# Simulating variants

Pavel Dimens
Published 2024-09-30

You may want to (and are encouraged to) simulate data before investing in the costs associated with linked-read sample preparation and subsequent sequencing. Harpy provides both a variant and linked-read simulators and this tutorial serves to show a real-world workflow starting with a haploid genome and creating a diploid genome with the variants we want in it, which will then be fed into linked-read simulation. The process might seem a little roundabout due to the limitations of the underlying software, but it shouldn't be too bad to wrap your head around it!
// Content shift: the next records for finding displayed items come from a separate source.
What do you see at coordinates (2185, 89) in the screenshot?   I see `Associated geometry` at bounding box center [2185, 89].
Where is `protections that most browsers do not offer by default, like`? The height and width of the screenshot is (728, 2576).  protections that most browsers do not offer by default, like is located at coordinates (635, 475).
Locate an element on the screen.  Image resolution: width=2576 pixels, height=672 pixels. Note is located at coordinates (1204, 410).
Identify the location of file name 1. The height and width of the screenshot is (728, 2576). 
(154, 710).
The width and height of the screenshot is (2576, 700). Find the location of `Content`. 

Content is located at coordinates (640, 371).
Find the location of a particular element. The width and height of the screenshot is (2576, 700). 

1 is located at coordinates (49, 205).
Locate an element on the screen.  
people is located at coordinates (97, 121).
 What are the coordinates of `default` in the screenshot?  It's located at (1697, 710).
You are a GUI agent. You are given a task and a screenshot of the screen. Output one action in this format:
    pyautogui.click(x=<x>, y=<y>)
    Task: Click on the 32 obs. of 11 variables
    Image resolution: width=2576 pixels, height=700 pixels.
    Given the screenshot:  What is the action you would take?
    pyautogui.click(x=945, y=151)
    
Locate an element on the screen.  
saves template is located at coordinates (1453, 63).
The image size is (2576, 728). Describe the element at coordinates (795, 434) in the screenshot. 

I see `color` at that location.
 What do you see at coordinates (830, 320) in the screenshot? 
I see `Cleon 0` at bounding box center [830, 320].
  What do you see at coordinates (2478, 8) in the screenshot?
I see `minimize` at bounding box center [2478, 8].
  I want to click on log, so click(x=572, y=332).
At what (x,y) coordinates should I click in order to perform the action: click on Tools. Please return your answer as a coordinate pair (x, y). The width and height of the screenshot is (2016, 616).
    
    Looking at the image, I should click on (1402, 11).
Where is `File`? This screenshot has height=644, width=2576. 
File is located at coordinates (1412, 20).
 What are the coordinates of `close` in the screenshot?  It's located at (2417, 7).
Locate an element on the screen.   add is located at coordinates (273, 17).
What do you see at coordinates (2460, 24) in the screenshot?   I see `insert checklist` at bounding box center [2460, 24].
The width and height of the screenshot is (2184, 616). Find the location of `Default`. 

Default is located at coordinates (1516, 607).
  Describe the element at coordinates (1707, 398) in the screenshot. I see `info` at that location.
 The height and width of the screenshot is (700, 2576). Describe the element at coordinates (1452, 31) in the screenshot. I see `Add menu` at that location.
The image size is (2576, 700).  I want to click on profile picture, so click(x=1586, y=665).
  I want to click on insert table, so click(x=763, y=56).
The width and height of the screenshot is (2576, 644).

Ultimately, you will creating linked-reads from the resulting genome and then aligning those reads onto your original genome to identify those variants.

  • a genome assembly in FASTA format: .fasta .fa .fasta.gz .fa.gz case insensitive

To keep this tutorial simple, but with a certain amount of real-world complexity, let's say you are interested in inversions and whether your linked-reads will be able to identify inversions in your system. To simulate inversions, we will first simulate the inversions, then simulate introduce SNPs and small idnels. The SNPs and indels serve to create typical variants in the downstream linked-reads because it's highly unlikely that the only variants in your data are a few inversions.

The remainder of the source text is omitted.